Did I say this already? Buy 1Password right now

I definitely urged this in the latest edition of The Blank Screen email newsletter – do sign up for your free copy – and if I’ve met you on the street in the last few days I’ve undoubtedly pressed you on the issue. But I don’t think I’ve said it here and I must.

Buy 1Password for iOS now.

As in now. Please rush.

Well, you can take a little bit of time because it’s on sale and will be for at least a short while: it’s not one of those instant on, instant off sales. And as ever with things I recommend on sale, it is more than worth its full price so if you miss the discount, shrug it off.

So you know, the sale price goes thisaway: 1Password for iPhone is briefly £6.99 UK or $9.99 US (instead of £9.99 UK or $17.99 US).
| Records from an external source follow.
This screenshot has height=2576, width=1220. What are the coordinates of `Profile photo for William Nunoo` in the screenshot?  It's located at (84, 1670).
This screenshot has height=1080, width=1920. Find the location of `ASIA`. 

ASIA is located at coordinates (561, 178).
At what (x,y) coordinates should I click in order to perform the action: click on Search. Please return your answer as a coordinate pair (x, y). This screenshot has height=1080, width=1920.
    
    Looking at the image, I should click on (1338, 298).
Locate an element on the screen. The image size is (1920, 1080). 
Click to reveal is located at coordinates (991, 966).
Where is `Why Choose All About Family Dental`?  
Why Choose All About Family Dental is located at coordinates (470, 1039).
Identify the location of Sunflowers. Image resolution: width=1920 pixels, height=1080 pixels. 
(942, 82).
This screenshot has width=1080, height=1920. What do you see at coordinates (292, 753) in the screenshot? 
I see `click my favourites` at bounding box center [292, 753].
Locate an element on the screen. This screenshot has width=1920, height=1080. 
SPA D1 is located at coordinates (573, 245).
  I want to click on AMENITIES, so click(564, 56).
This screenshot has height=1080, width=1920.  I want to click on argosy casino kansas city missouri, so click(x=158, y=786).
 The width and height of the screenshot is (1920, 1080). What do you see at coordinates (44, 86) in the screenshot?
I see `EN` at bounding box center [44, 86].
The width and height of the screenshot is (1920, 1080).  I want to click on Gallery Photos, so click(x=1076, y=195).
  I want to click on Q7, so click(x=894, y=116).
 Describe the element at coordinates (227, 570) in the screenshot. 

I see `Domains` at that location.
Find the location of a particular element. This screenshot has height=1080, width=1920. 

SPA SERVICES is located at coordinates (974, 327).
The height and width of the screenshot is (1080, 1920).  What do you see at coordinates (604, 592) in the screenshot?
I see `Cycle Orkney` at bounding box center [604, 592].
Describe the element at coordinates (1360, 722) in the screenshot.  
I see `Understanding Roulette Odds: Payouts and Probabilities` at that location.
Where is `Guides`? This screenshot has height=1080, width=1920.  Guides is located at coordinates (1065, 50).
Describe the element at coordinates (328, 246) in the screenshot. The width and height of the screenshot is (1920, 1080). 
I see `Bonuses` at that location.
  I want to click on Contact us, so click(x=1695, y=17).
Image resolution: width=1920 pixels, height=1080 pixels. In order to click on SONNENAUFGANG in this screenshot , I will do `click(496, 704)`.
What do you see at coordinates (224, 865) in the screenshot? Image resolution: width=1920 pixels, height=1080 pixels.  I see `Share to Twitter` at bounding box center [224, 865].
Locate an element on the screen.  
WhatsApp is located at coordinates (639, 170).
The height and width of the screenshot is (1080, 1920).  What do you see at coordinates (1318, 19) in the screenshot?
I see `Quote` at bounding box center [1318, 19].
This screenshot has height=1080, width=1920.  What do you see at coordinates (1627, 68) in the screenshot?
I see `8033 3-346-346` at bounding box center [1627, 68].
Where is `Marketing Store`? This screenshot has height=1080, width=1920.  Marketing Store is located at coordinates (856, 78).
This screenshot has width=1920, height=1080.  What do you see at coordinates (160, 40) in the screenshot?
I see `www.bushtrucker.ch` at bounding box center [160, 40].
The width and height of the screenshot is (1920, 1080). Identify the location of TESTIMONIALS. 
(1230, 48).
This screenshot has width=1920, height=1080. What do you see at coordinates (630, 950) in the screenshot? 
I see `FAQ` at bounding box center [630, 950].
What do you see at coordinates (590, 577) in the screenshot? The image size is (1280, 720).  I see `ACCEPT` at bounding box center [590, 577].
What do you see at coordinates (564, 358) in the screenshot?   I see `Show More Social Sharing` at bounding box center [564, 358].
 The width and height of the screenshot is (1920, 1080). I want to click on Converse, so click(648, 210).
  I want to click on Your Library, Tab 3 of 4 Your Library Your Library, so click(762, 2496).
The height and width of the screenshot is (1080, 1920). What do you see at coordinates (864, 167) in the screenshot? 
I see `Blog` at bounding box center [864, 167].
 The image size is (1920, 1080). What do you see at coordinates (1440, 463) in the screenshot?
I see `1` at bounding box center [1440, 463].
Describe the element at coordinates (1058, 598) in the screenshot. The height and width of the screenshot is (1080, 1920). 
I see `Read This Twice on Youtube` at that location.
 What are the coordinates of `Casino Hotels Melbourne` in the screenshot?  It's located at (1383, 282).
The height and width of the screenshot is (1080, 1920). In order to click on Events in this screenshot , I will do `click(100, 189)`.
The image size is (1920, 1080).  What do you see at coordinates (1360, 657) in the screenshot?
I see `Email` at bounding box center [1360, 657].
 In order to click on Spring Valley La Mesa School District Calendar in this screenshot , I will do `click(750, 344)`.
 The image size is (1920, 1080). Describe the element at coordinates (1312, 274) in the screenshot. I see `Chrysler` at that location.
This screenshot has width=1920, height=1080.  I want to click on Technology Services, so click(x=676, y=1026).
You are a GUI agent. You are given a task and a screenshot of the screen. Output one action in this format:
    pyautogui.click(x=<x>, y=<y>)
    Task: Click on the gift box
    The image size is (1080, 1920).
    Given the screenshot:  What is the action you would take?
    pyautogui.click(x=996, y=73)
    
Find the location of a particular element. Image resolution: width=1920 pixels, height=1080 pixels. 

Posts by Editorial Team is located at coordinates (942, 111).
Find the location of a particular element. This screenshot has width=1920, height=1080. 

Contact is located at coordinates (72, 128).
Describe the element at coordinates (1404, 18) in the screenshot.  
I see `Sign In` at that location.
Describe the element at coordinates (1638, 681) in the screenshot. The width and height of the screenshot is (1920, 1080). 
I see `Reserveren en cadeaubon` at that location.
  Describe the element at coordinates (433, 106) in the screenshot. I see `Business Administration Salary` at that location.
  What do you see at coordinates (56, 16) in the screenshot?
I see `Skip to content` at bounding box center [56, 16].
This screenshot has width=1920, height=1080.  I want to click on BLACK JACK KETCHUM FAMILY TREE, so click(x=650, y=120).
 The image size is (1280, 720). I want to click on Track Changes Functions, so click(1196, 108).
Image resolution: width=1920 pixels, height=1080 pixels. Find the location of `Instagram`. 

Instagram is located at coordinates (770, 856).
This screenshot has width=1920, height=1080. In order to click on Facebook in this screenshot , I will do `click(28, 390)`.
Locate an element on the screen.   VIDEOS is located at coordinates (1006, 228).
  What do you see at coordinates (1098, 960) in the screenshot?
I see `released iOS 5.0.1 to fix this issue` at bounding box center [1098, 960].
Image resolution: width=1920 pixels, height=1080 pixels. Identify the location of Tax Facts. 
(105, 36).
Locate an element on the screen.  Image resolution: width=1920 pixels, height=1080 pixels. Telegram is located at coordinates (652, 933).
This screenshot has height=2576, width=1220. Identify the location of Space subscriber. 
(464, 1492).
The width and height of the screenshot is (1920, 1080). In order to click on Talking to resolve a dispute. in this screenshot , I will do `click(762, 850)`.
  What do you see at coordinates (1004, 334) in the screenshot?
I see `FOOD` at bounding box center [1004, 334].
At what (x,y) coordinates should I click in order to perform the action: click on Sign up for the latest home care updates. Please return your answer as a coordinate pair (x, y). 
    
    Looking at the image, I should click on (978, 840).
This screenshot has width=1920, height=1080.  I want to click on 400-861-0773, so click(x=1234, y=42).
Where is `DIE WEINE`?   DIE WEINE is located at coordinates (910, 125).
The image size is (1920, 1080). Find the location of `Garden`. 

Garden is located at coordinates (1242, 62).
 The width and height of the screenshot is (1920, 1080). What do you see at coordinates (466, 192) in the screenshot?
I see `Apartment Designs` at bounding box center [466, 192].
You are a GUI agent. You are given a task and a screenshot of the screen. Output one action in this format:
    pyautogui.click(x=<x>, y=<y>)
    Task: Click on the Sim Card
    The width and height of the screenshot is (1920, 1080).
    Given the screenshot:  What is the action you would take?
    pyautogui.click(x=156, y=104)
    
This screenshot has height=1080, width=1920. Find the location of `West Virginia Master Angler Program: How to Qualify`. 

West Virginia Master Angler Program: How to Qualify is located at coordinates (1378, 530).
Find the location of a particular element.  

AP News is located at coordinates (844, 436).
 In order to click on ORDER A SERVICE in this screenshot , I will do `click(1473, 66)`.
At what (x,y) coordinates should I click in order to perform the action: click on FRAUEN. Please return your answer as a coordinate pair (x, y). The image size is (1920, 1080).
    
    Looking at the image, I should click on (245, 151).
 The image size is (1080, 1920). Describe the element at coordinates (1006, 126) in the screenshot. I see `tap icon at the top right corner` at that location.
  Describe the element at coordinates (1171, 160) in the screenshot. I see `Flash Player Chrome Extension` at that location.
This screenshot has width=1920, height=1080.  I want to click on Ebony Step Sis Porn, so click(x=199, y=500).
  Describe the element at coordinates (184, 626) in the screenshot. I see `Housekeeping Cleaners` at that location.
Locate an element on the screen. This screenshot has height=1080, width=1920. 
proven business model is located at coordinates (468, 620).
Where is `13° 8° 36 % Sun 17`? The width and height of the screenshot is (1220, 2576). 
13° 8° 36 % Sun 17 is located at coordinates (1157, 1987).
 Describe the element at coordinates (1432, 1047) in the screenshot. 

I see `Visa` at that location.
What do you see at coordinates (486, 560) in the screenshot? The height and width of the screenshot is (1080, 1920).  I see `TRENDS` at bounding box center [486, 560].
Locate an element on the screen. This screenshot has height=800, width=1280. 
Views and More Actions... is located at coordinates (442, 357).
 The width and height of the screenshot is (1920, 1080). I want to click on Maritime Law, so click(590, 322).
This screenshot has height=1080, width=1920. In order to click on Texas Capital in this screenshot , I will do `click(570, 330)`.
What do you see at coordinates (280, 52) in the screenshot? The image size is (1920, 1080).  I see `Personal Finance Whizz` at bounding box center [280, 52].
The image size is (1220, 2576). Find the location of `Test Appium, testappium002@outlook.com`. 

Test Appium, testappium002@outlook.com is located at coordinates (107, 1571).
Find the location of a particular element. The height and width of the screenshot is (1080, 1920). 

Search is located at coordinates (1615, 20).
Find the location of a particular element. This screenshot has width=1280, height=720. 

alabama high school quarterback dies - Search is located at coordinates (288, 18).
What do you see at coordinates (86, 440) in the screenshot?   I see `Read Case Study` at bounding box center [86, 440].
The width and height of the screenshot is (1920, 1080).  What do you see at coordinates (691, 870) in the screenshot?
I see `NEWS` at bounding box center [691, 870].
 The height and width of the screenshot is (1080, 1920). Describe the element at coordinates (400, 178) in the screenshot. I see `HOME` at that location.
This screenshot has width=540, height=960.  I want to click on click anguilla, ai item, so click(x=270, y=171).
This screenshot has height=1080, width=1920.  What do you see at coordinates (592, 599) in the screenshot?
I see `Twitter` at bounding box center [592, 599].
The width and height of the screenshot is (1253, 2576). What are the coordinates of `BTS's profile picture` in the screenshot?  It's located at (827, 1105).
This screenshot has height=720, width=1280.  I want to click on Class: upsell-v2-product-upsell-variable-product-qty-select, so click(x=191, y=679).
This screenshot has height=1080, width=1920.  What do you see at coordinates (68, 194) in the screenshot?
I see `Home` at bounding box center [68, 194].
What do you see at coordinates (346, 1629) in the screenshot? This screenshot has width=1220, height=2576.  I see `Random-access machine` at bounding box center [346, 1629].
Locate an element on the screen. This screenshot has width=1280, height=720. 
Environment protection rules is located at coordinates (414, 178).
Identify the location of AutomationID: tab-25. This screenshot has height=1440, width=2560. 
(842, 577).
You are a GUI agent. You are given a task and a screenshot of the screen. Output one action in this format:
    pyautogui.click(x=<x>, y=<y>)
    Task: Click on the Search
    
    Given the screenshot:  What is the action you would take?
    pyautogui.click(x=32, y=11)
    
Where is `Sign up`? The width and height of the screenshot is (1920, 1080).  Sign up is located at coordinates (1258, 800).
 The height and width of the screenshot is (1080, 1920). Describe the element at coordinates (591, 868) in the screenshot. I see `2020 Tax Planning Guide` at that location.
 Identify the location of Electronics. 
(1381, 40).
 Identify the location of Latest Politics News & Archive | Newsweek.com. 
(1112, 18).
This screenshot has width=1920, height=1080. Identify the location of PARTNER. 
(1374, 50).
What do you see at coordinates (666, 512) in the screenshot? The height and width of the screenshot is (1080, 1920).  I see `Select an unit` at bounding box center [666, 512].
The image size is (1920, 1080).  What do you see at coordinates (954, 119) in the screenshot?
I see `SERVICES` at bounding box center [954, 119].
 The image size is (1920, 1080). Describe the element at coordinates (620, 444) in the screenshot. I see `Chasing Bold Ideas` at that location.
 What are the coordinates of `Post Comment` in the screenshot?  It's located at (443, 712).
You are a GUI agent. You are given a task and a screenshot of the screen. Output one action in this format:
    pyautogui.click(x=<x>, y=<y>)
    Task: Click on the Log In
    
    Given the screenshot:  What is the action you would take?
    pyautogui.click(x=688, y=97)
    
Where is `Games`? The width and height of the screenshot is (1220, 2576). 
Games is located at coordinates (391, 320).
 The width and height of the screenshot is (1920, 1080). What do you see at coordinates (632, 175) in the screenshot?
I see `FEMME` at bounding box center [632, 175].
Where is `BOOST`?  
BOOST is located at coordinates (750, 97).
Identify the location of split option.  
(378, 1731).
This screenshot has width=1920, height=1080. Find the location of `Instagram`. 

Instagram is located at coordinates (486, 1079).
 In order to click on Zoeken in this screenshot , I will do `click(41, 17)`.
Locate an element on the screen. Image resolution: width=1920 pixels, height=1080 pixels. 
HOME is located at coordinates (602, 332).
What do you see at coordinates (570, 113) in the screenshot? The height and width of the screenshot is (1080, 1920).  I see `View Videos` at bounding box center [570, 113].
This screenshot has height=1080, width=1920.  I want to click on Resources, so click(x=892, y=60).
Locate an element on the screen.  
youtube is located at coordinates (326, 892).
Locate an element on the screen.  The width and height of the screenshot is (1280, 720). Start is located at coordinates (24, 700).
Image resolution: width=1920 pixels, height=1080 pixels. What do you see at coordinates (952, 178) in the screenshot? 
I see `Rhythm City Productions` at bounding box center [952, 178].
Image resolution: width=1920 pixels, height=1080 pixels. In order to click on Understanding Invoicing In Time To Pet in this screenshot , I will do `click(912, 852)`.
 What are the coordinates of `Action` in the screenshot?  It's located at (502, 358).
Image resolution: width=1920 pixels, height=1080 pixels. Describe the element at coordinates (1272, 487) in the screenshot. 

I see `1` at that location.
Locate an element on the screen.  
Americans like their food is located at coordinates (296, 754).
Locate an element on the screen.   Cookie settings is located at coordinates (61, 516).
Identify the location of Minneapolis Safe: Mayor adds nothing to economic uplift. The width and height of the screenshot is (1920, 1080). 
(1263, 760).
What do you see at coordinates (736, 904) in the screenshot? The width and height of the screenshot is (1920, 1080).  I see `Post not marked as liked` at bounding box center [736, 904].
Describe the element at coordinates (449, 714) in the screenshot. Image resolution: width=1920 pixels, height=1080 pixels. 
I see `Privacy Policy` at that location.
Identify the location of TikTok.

Check the maker’s website, though, because there are many options if you’re using more than one device: 1Password official site.

It’s a password manager – creates great passwords for you and then, this is the key part, both remembers them all and pops them into websites for you – and it’s also especially good at holding all your credit card details and, again, popping them into websites when you say Go. It’s also very cross-platform: I use it daily on Mac, iPhone and iPad but there is also a PC, Windows and Android version. They all play nicely, too, so if you’re a PC user with an iPhone or a Mac user with an Android phone, you’re fine. Possibly schizophrenic, but fine.

If you are on a PC or Android, my reason to urge you to buy 1Password is solely that it is so very good. Indispensable. I went from wondering why anyone would want such a thing to having it on my iPhone’s front screen and using it literally every day. Literally literally: there’s a thing I have to do every single day and I do it through 1Password because it’s so much quicker.

But.

If you’re on an iOS device, there is an extra delightful urgency to all this. Buy 1Password for iPhone or iPad on sale today and you will get the next version for free. The next version will be a significant upgrade but it won’t cost existing users anything and you will be an existing user.

I am an existing user, I am a now very long-standing existing user, and I’m excited by this – I don’t use the word lightly, I actually am excited – because of what’s coming in the next version.

The next 1Password will be the first or at most among the very first apps to use Apple’s new Extensions feature that lets one app use another. I told you that I do this thing every day: it’s using a website that I have to log in to and on my iPhone, I have to remember to go to it via 1Password in order to have the password app pop my details in. If I’ve just gone there via Safari, I either nip back and forth to 1Password, copying out my secure details and pasting them in to Safari – or I quit it all and start the job again in 1Password.

From the next version and Apple’s iOS 8, I will be able to just call up 1Password right from within Safari and have it do my doings for me. If I have the new 1Password, iOS 8 and a newer iPhone than I currently have, I’ll be able to tap my thumb in order to get it to enter secure details for me.

I’d say that if I were you, I’d buy 1Password now. But if I really were you, you’d already have it.